◆ GOAL OF THE EXERCISE
Pictures do not belong in the output. Reproduce exactly the lines from the start of the records through the line with "Prison Policy Initiative".

◆ DATA SHOWN
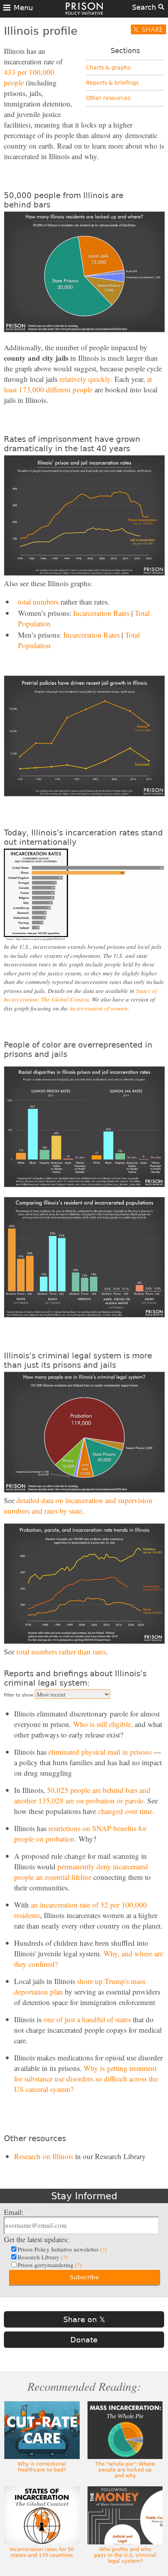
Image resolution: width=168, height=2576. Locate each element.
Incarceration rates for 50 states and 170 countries (42, 2552)
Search (145, 7)
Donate (84, 2339)
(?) (103, 2249)
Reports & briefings (112, 83)
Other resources (108, 98)
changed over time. (126, 1811)
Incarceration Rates (101, 613)
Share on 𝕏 (84, 2319)
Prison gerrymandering (50, 2265)
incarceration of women (99, 1008)
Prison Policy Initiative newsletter (62, 2249)
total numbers (38, 601)
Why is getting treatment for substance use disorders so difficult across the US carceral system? (86, 2078)
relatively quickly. (86, 379)
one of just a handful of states (87, 2019)
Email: (13, 2212)
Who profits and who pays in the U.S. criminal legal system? (125, 2555)
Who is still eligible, (103, 1724)
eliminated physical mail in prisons (100, 1752)
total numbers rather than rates (61, 1651)
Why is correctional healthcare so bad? (42, 2467)
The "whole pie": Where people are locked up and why (125, 2469)
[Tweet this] (148, 29)
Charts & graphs (108, 67)
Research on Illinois (43, 2156)
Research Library (43, 2257)
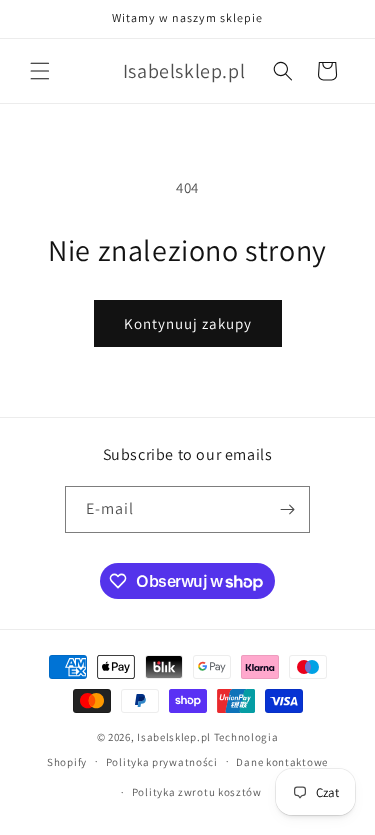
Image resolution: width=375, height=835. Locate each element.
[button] (40, 71)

◆ ANSWER TO THIS TASK
Image resolution: width=168, height=2576. Locate each element.
Incarceration rates for 50 states and 170 countries (42, 2552)
Search (145, 7)
Donate (84, 2339)
(?) (103, 2249)
Reports & briefings (112, 83)
Other resources (108, 98)
changed over time. (126, 1811)
Incarceration Rates (101, 613)
Share on 𝕏 (84, 2319)
Prison gerrymandering (50, 2265)
incarceration of women (99, 1008)
Prison Policy Initiative newsletter (62, 2249)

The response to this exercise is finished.